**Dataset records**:

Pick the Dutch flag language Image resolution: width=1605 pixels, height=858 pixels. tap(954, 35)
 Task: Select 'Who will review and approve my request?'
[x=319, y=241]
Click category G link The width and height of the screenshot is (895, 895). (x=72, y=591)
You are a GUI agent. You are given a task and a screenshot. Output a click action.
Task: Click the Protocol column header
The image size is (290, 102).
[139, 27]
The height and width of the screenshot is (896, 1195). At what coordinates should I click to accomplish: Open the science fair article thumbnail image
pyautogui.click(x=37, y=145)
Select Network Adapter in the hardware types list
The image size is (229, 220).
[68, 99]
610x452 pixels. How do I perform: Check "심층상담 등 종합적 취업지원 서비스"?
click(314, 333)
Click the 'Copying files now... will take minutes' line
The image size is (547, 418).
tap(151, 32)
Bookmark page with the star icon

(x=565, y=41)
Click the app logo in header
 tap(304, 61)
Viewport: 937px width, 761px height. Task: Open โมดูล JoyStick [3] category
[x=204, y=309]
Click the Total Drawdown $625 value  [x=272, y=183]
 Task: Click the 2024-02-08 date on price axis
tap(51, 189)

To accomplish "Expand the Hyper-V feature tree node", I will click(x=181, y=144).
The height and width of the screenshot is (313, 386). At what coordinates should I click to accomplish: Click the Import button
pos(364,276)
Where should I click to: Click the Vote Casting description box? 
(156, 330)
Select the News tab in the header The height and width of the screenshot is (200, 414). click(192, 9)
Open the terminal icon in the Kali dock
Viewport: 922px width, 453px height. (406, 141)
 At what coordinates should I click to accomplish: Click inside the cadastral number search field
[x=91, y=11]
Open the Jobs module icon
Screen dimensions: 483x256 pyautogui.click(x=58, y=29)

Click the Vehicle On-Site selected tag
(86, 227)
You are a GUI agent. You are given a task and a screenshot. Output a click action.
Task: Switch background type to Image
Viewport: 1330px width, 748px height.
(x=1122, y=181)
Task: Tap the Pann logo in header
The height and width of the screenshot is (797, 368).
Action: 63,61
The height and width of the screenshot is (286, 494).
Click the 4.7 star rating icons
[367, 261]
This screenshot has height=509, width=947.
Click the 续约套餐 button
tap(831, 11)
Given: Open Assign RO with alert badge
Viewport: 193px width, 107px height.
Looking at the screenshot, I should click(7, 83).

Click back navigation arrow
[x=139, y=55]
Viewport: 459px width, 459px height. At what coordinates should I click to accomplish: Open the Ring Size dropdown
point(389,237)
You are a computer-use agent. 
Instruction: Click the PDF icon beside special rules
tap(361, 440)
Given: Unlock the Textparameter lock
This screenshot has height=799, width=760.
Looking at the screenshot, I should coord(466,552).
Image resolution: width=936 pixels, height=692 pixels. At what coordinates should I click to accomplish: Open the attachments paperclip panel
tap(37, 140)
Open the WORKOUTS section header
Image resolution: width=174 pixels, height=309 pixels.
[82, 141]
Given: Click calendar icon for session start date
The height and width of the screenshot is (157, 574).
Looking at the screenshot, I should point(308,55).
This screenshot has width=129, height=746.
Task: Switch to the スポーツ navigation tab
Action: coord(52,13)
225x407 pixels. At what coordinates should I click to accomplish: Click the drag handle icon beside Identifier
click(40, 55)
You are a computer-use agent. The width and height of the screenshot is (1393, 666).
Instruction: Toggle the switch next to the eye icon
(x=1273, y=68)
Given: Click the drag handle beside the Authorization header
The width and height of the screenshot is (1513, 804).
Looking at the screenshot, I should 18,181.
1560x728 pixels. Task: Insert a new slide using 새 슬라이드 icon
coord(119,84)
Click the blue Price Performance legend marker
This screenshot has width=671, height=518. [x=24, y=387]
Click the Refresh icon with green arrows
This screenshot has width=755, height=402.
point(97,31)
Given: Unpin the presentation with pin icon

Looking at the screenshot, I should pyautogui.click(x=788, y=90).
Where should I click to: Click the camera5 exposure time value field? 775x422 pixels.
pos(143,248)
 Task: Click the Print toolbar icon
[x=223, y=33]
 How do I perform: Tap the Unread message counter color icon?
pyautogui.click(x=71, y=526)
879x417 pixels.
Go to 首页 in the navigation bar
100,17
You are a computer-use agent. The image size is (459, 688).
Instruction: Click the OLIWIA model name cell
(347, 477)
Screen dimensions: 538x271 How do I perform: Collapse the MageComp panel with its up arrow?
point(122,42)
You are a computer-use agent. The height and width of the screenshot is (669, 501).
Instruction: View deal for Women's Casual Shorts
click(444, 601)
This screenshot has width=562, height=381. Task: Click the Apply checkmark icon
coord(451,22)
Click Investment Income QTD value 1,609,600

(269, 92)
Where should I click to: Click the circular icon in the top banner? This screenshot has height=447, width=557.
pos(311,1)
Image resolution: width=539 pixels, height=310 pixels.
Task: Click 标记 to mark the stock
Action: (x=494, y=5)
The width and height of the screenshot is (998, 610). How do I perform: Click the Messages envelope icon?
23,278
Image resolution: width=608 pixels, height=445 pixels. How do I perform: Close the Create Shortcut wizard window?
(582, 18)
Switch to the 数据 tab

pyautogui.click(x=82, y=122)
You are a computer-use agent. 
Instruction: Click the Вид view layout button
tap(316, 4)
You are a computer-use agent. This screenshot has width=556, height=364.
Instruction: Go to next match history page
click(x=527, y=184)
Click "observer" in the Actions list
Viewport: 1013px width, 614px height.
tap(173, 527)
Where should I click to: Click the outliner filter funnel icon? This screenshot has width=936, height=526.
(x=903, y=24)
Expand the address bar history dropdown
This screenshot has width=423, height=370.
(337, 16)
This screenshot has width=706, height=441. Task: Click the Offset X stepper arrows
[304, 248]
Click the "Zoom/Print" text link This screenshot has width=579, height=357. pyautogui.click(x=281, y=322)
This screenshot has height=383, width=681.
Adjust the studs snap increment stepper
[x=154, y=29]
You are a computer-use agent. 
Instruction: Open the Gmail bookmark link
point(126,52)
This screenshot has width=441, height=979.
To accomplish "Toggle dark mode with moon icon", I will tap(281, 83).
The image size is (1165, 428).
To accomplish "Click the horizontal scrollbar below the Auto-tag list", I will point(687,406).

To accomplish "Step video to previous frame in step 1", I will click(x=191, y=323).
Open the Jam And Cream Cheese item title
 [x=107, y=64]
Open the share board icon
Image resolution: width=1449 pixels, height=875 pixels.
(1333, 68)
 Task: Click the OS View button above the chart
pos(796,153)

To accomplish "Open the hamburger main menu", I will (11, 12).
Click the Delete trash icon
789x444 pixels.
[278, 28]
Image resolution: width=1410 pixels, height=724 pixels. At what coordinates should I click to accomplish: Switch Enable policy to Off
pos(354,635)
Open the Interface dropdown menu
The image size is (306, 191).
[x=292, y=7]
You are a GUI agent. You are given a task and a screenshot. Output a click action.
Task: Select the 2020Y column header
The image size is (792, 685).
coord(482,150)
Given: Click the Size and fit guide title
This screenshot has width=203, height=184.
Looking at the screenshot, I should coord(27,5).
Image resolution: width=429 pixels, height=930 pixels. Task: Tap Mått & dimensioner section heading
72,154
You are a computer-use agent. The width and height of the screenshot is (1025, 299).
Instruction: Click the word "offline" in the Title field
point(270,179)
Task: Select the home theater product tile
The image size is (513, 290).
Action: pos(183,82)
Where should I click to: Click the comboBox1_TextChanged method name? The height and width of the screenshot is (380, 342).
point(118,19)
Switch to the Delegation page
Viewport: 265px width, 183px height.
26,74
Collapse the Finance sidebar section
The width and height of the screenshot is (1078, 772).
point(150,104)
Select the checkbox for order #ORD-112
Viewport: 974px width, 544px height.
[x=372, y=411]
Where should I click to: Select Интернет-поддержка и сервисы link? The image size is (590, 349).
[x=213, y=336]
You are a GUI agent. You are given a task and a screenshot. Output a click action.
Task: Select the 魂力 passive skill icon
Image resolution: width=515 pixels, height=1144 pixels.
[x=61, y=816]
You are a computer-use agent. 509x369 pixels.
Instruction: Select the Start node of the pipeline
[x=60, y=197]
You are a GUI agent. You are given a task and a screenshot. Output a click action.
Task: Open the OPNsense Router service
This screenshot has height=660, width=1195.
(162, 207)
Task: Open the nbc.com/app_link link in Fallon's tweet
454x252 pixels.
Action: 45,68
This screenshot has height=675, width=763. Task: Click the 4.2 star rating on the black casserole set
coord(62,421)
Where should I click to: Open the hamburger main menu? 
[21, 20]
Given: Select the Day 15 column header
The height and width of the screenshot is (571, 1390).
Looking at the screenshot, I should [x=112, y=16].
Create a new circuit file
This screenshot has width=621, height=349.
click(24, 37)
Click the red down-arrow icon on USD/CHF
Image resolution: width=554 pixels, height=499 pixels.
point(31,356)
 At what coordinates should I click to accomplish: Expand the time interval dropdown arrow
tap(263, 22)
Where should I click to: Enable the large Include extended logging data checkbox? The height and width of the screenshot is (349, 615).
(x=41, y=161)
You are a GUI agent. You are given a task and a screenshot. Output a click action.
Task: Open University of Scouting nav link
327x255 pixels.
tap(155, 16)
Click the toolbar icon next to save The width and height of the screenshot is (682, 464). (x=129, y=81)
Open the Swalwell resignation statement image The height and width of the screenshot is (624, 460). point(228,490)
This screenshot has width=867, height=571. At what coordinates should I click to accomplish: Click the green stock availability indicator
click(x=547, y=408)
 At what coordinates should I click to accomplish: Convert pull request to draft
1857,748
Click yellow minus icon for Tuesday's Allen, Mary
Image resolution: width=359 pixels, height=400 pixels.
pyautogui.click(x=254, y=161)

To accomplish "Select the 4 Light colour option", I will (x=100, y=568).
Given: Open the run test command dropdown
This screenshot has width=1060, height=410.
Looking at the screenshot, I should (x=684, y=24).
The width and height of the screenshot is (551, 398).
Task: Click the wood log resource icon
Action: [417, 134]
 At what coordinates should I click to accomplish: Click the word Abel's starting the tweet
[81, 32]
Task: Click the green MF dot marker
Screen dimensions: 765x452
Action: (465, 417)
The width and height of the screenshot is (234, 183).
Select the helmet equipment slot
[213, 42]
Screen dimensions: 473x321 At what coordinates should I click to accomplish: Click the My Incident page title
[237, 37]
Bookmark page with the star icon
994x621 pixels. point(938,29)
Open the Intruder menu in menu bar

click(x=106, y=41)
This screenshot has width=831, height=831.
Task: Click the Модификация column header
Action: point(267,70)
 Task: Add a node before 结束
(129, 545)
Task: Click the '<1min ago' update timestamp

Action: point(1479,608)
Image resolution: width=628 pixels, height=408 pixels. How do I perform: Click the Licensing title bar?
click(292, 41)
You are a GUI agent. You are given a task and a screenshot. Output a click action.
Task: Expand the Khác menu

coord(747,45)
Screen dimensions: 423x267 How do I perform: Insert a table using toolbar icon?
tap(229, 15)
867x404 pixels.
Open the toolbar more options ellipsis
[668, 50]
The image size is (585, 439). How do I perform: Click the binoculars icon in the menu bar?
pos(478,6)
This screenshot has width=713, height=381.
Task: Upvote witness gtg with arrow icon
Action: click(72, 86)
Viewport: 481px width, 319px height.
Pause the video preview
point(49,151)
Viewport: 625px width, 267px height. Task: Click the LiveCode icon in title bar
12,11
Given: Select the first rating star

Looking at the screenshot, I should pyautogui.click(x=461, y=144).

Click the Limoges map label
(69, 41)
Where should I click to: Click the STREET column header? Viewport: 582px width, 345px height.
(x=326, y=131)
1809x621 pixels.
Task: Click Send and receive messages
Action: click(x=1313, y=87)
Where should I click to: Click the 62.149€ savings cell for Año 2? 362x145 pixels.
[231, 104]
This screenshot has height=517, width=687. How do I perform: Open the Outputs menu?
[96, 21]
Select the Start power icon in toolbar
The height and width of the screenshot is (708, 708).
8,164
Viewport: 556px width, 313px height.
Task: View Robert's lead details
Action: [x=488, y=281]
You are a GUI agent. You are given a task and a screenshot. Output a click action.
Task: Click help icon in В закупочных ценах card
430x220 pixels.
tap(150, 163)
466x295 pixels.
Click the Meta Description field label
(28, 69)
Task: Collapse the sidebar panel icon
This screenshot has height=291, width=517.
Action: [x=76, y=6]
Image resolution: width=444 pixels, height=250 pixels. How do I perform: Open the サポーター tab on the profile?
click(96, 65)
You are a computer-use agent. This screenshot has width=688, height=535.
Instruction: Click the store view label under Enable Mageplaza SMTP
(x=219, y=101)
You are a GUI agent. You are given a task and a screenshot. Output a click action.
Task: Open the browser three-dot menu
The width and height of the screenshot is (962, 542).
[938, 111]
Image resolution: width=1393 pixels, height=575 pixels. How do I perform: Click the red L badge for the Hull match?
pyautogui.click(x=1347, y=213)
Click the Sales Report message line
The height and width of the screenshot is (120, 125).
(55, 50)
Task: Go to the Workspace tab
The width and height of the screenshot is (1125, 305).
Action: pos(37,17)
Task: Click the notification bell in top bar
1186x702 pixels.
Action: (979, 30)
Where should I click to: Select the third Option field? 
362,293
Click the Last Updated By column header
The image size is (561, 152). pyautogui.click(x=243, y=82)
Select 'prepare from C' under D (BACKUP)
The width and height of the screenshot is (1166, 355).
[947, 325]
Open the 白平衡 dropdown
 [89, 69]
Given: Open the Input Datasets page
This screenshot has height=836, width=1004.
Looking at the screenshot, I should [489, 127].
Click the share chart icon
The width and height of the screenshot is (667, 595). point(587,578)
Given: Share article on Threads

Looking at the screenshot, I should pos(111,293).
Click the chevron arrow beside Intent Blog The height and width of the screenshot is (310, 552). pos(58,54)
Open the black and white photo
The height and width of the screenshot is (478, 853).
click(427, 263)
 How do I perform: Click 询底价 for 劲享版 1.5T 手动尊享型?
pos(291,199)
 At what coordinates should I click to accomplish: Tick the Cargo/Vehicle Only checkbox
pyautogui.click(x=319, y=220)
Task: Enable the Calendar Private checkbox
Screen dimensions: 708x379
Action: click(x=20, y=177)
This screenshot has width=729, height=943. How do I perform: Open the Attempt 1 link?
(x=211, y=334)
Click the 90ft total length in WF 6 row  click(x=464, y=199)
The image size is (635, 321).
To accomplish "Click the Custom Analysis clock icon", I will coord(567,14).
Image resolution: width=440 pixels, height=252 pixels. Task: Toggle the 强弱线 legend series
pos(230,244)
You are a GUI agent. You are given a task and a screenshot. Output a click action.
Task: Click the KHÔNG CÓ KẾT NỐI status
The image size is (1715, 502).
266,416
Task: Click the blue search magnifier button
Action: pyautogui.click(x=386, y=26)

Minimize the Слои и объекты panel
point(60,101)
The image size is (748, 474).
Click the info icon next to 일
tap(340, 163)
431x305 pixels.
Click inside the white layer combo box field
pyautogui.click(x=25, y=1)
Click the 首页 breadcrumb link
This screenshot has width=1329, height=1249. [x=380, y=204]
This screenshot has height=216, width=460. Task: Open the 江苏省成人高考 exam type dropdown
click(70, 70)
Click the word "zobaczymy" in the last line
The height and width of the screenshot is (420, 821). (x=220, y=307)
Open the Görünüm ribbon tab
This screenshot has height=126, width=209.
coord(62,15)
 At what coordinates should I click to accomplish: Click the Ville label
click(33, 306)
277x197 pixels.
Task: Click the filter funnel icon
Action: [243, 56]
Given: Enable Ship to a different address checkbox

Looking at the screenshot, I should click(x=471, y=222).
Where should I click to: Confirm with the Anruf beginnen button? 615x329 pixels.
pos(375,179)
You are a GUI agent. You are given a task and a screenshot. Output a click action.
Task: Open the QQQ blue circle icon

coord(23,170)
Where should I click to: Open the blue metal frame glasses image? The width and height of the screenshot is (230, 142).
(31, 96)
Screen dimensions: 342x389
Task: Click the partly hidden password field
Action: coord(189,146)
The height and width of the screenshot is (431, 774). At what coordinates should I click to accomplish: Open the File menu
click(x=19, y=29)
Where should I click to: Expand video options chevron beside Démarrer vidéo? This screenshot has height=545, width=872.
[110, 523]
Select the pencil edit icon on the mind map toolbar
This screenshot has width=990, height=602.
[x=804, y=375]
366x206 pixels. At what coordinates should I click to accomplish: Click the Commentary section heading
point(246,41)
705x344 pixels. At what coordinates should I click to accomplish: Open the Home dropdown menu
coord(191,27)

**Required action**: Lines that contain "list" are to be copied from the records above.

**Task response**:
Select Network Adapter in the hardware types list
Click "observer" in the Actions list
To accomplish "Click the horizontal scrollbar below the Auto-tag list", I will point(687,406).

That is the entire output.